Without a telescope or binoculars, most people can pick out six of the brightest stars in the Pleiades. Some young and very sharp eyes can pick out a few more—one student of mine a number of years ago said he could see nine. Ordinary mortals see just six. With a telescope, several hundred stars can be seen. They lie about 444 light years away from us. The brightest stars of the cluster and the ones we can see without optical aid are hot blue stars much hotter than the sun and many thousands of times more luminous than the sun. The cluster formed about 100 million years ago and will probably survive another approximately 250 million years before the differential gravity stresses it experiences as it orbits the Galaxy will dissolve the cluster. Telescopes reveal the bluish reflection nebula surrounding the stars which is light from the hot stars scattering off dust particles in a cloud that the cluster is currently passing through.
Stories about the Pleiades cluster go back thousands of years, including in the Bible and even more ancient civilizations. The Pleiades are depicted on the Nebra Sky Disc I wrote about in the first of my August columns. The Nebra Sky Disc is the oldest concrete representation of the sky that had been in use 3600 to 4300 years ago. Seven dots are shown on the disc. An image of seven stars in the Pleiades in Lascaux, France dates back several thousand years earlier than that. Rock art in Walinynga of central Australia that is at least 3000 years old shows seven stars.

__ENTRIES PROVIDED__.
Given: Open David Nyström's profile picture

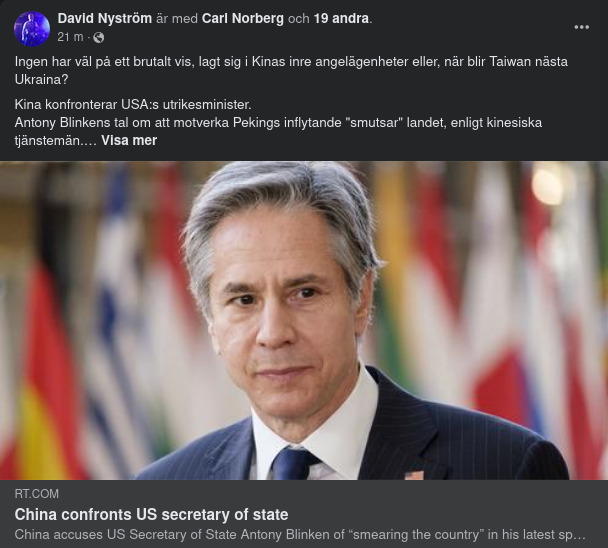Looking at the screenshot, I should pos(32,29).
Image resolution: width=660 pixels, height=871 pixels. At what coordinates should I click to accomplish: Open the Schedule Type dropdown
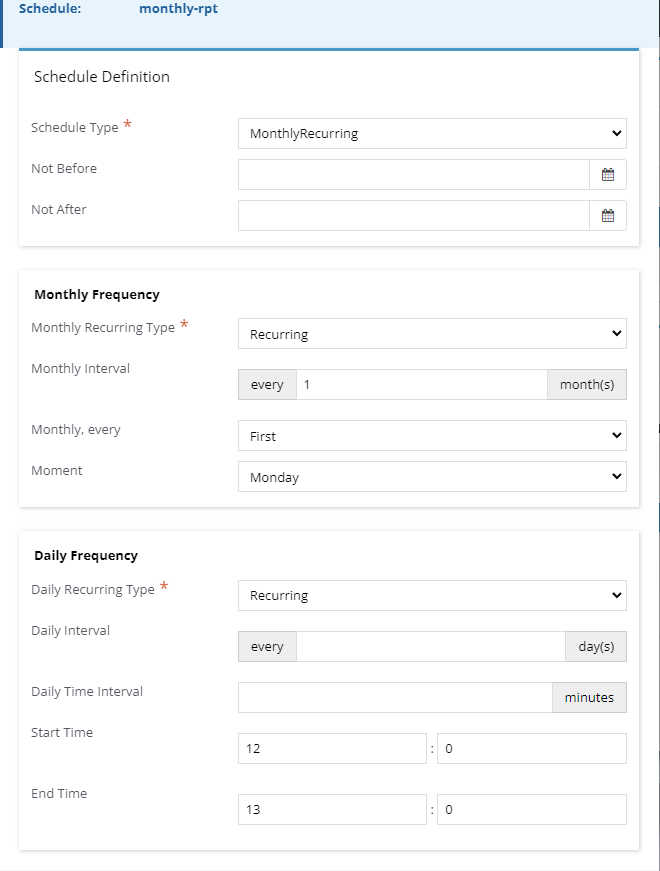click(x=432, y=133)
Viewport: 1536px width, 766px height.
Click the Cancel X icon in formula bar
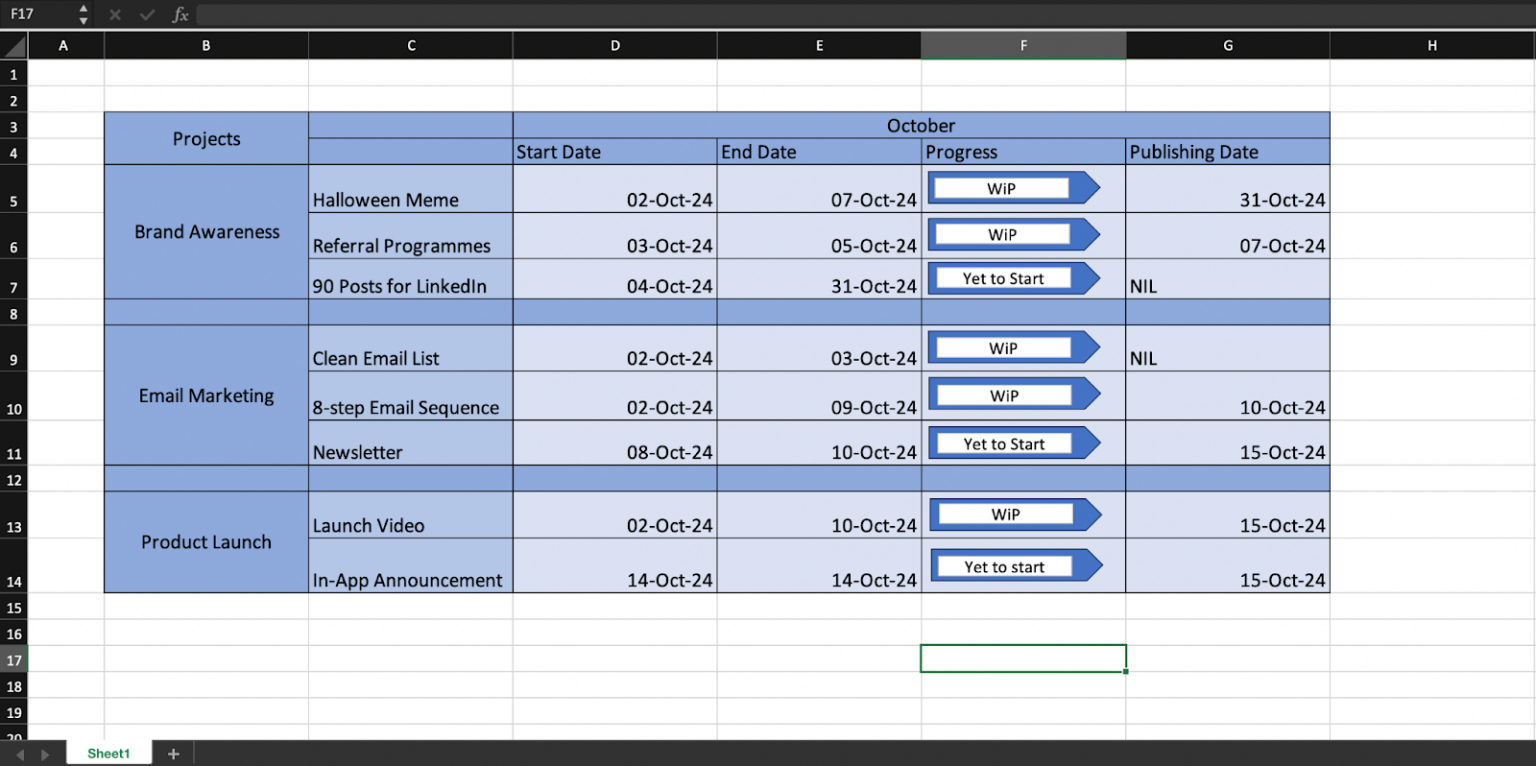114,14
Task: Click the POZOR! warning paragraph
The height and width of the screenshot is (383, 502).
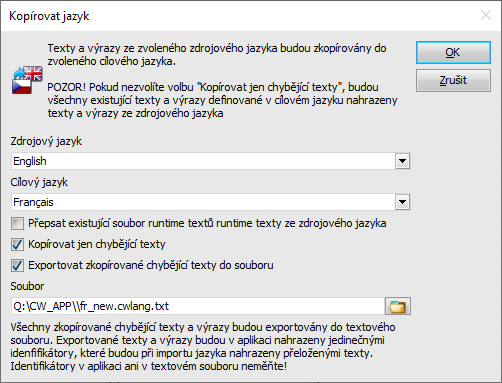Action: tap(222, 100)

__TO-DO LIST__.
(1) In the passage on the Pleiades, how long ago did the cluster form?
(2) Carry on the passage about the Pleiades from its final sentence.
The rows play no part in this exercise.

__EXPECTED RESPONSES__.
(1) About 100 million years ago.

(2)
Seven stars, not six. Stories from many of the ancient civilizations will talk about seven sisters and then describe what happened to the lost seventh sister. A fascinating article by Ray Norris in the November issue of Sky and Telescope gives some of the details of these ancient stories and offers an astronomical explanation of what happened to the seventh sister. Using the exquisite data from the Hipparcos and Gaia space telescopes about the internal motions of the Pleiades stars, he and his son found that the stars Pleione and Atlas were once much farther apart, so that ancient people would have been easily able to see them distinctly apart. The dimmer Pleione is now much closer to Atlas and is lost in the glare of Atlas.
The intriguing thing is that the separation was great enough many tens of thousands of years ago when Homo sapiens was still in eastern Africa. Could these stories of the seven sisters date back to long, long before anything was written down? A research team of anthropologists using 55,000 stories from 1500 ethnic groups were able to trace stories of the Pleiades and Orion back to those prehistoric times of our beginnings in Africa before the future Europeans migrated northwest and the future Aboriginal Australians headed southeast. The Seven Sisters may be oldest story ever told!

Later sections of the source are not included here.